Darüber hinaus sollen generell alle jungen Menschen bis zum 24. Lebensjahr vom ORF-Beitrag befreit werden. Gerade diese Altersgruppe hat ein niedriges Einkommen. Studierende sind zumeist auch während des Studiums gezwungen einer Erwerbarbeit nachzugehen und Lehrlinge gehören, auch wenn sie ausgelernt sind, beim Berufseinstieg zu den unteren Einkommensklassen. Es wäre auch demokratiepolitisch ein wichtiges Signal, dass junge Menschen öffentlich-rechtlichen Rundfunk kostenlos nutzen können. Es gilt, sie von der Bedeutung des öffentlich-rechtlichen Rundfunks zu überzeugen und so auch eine breite Basis für die zukünftige Nutzung der Angebote des ORF zu schaffen. Die dadurch fehlenden Mittel sollen dem ORF aus dem Budget refundiert werden. Mittelfristig soll die ORF-Finanzierung dann auf ein sozial gerechtes Finanzierungssystem umgestellt werden, das unter Einbindung aller Parteien gemeinsam mit Expert:innen in einem breiten Prozess erarbeitet werden soll. Klare Vorgabe jedoch ist: Gutverdiener:innen sollen mehr und Personen mit geringerem Einkommen wenig bis nichts bezahlen.
Die unterfertigten Abgeordneten stellen daher folgenden
Entschließungsantrag
Der Nationalrat wolle beschließen:
„Die Bundesministerin für Frauen, Familie, Integration und Medien wird aufgefordert, ehestmöglich dem Nationalrat eine Regierungsvorlage zur Ausweitung der Befreiungen vom ORF-Beitrag vorzulegen.
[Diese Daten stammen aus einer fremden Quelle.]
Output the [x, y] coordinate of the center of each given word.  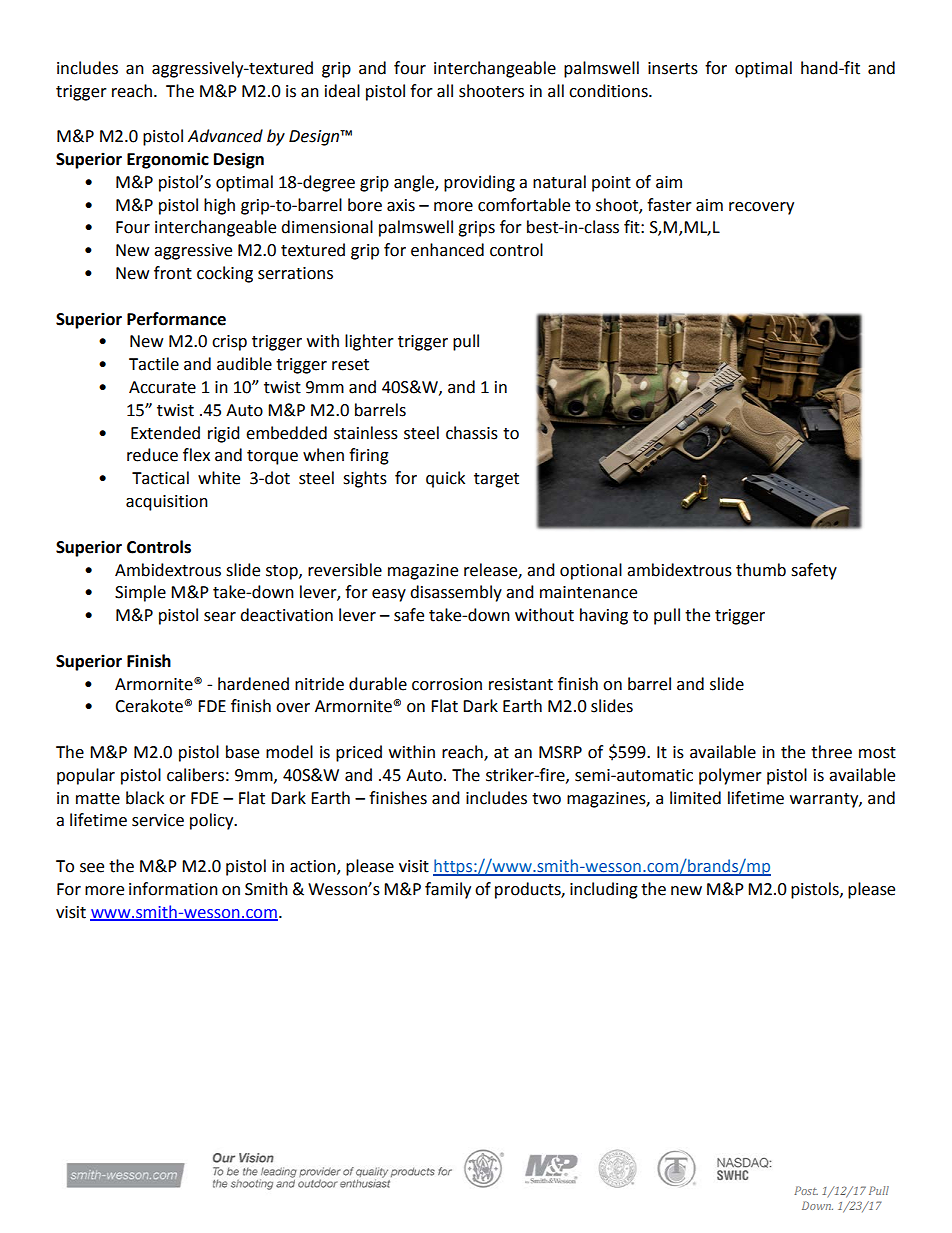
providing [479, 183]
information [173, 889]
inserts [673, 68]
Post [806, 1190]
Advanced [225, 136]
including [604, 890]
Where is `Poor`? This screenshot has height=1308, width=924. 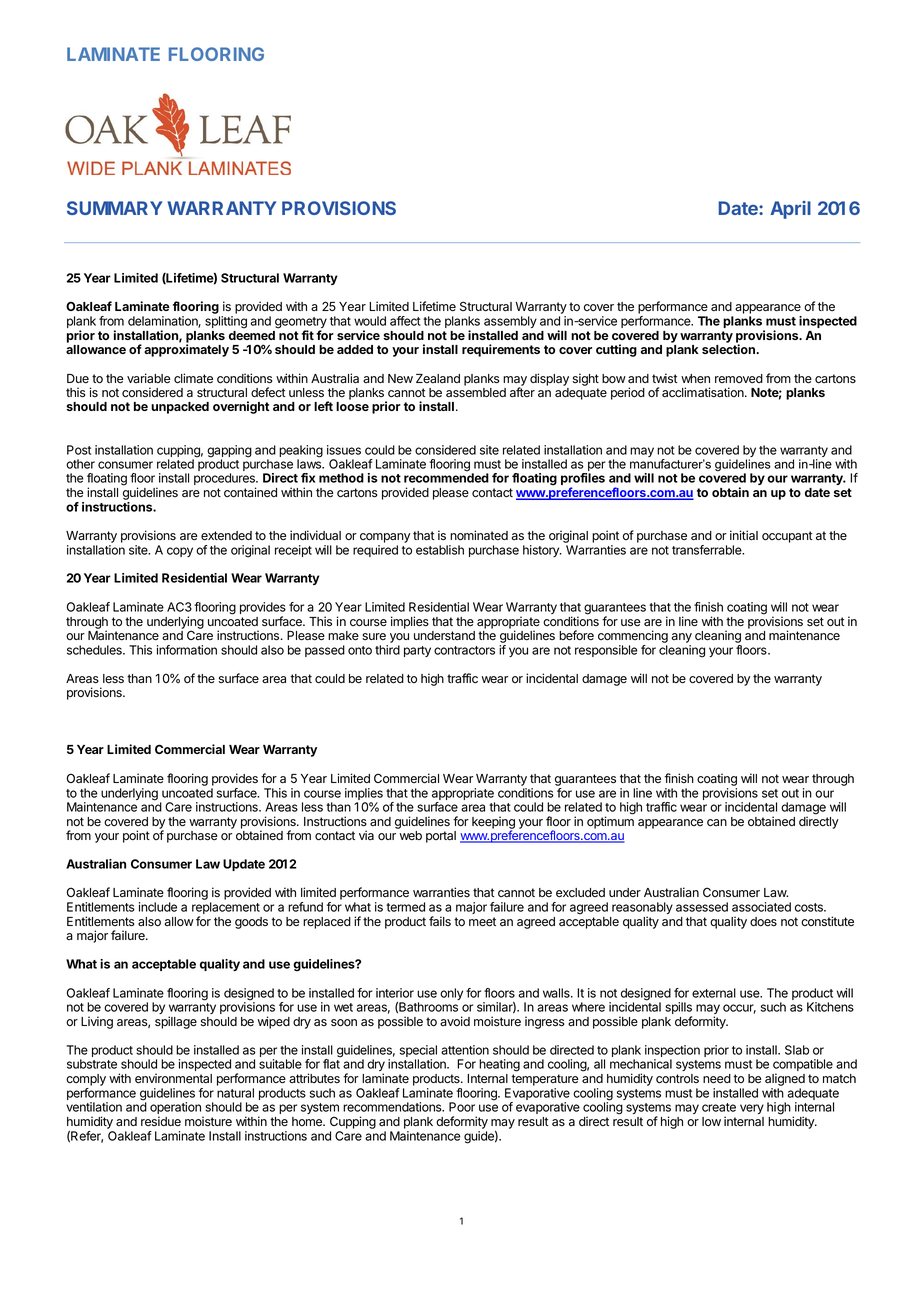
Poor is located at coordinates (462, 1107).
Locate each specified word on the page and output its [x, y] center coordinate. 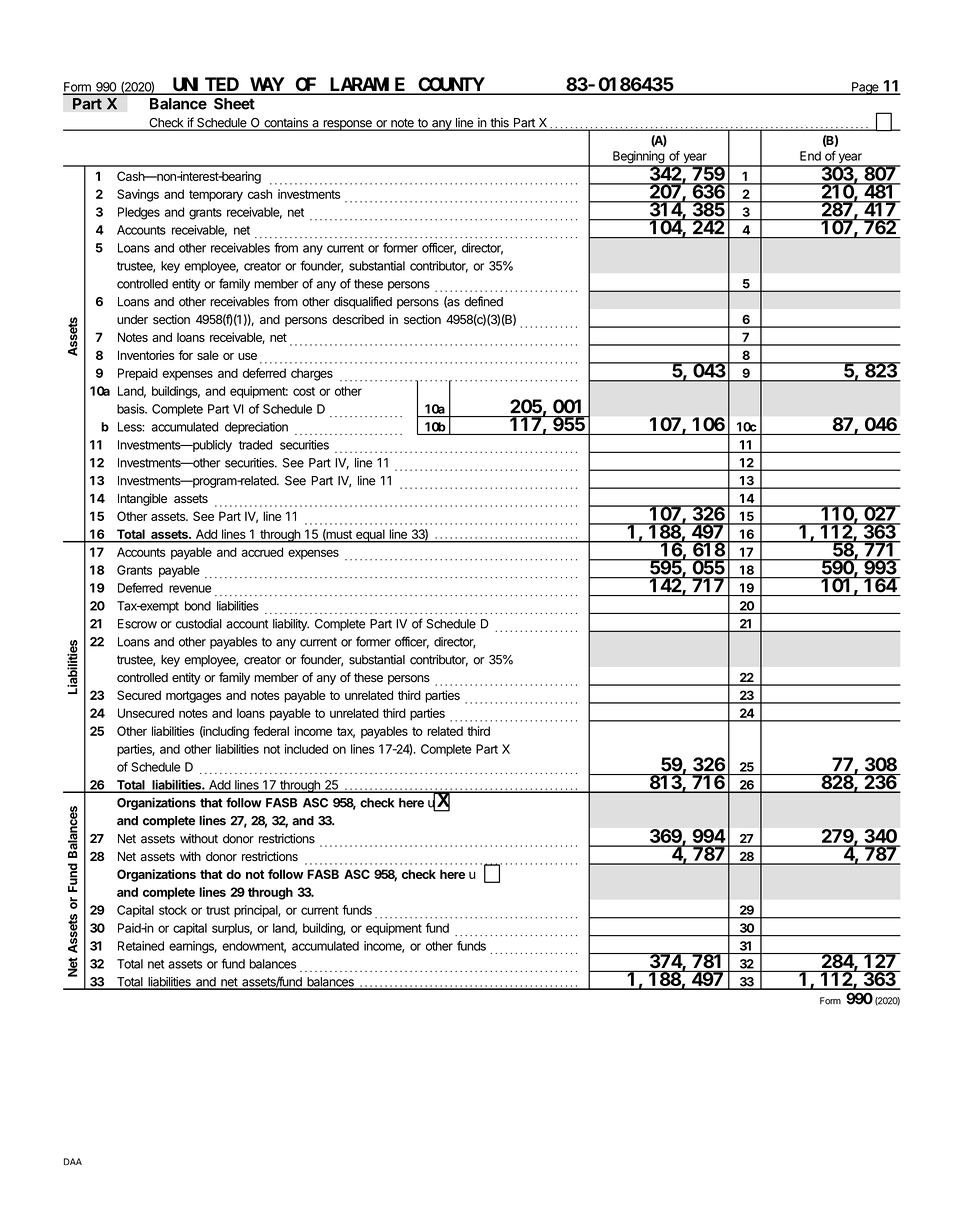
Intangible [142, 499]
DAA [73, 1161]
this [499, 124]
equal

Abgestellt werden soll dabei nur auf die Einkommenshöhe, um Geringverdiener:innen in Zeiten der Teuerung zu entlasten und zu mehr Gerechtigkeit beizutragen. Wohnkosten sollen auch nach dem 1.1.2026 auf die Einkommensgrenzen angerechnet werden. Darüber hinaus sollen junge Menschen bis zum 24. Lebensjahr generell vom ORF-Beitrag ausgenommen werden. Die dadurch fehlenden Mittel sollen dem ORF aus dem Budget refundiert werden.“
In formeller Hinsicht wird die Zuweisung an den Verfassungsausschuss vorgeschlagen.